Das primäre Ziel ist die Gewährleistung einer ausreichenden Versorgung mit Nahrung und Flüssigkeit. Deshalb ist es wichtig, bereits in der Anamnese mögliche Wirkmechanismen, situative und diätetische, wie auch aufrechterhaltende Verhaltensmuster seitens der Eltern herauszufinden.

Für alle Eltern gehört die Ernährung ihres Kindes zu den lebensnotwendigen Grundbedürfnissen. Kommt es hier nun zu Problemen, geraten die Eltern in Angst und setzen sich und ihr Kind möglicherweise unter Druck. In der frühen Säuglingsphase ist der Mund das zentrale Erkenntnis- und Lustorgan des Kindes. Bei Irritationen reagiert es häufig mit Verweigerung „rund um den Mund“, da dies sein stärkstes Ausdrucksorgan ist. Es entsteht ein Teufelskreis, aus dem die Betroffen nicht alleine herauskommen. Ein besonderer Schwerpunkt der Behandlung liegt deshalb auf der psychologischen Beratung der Eltern. Durch Erstellen von Verhaltensplänen und intensiver Begleitung in deren Umsetzung wird mit den Eltern eine veränderte Interaktionsmöglichkeit geschaffen. Die Eltern werden in die Entscheidungen mit einbezogen, ihre Zustimmung ist die Voraussetzung für das Maß der Veränderungen.

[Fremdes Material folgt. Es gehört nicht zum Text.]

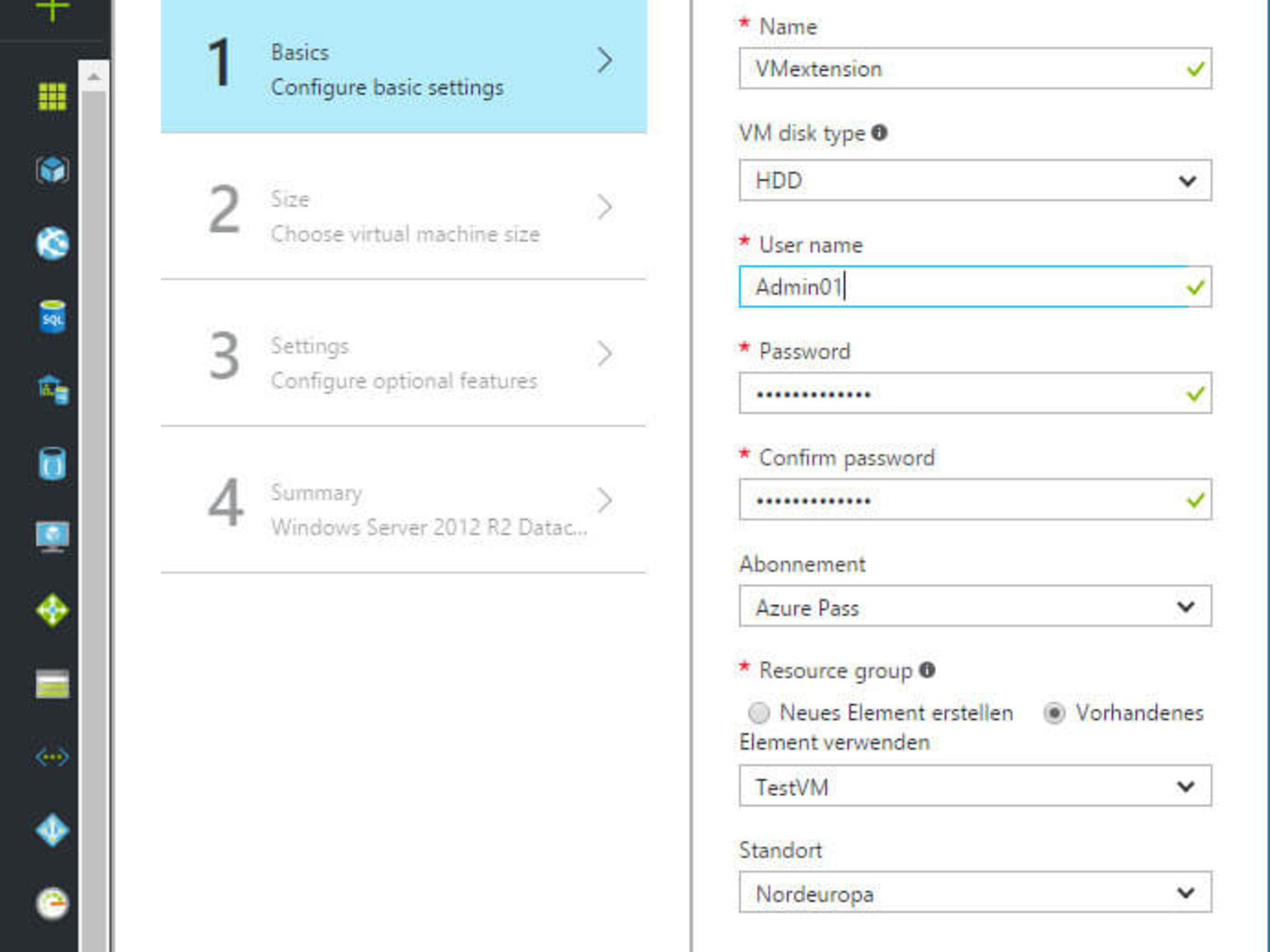Open SQL databases sidebar icon

tap(52, 317)
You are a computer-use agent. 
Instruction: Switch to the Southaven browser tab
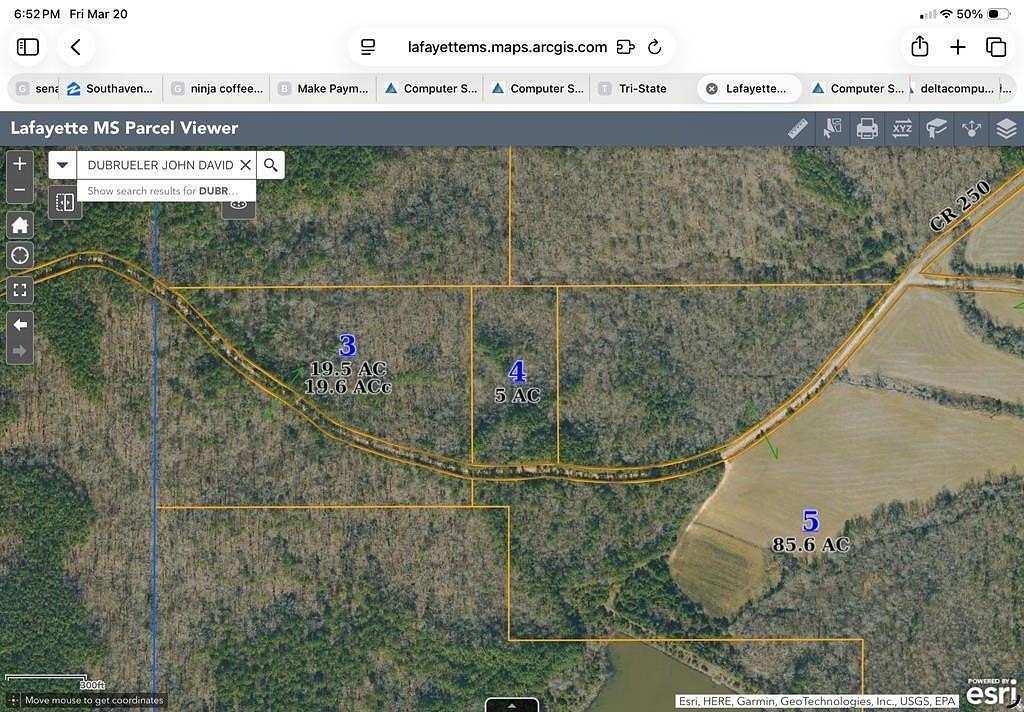pos(110,88)
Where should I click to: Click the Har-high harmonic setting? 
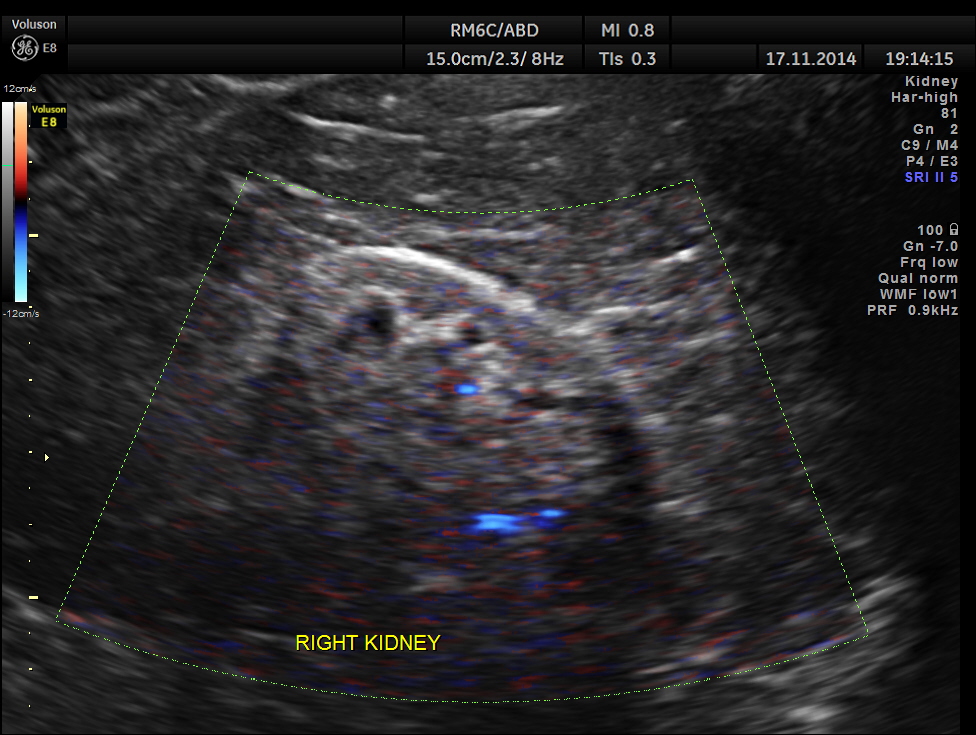924,97
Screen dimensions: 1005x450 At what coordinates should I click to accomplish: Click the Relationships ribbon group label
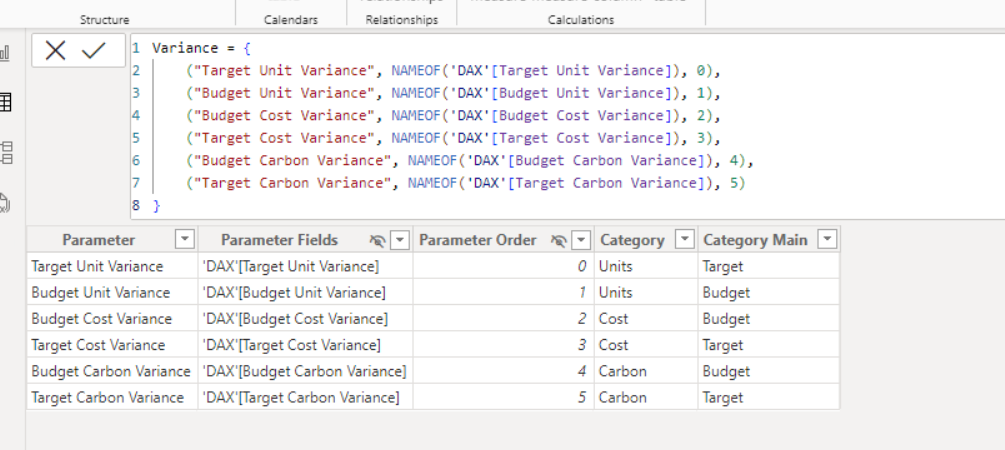(402, 20)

In der Logopädie stehen überdies verschiedene Methoden zur Verfügung, um die orale Wahrnehmung und Motorik zu verbessern, das Saugverhalten zu optimieren und durch Veränderung der Füttersituation eine entspanntere Gesamtsituation zu schaffen. Ebenso sollen die Kinder wieder ein angemessenes Hunger- und Durstgefühl entwickeln. Kinder, die ständig sondiert wurden, kennen kein Hunger- oder Durstgefühl mehr. Aber auch bei Kindern ohne erkennbaren Grund kann durch das ständige Anbieten von Essen und Trinken das Sättigungsgefühl schnell verloren gehen.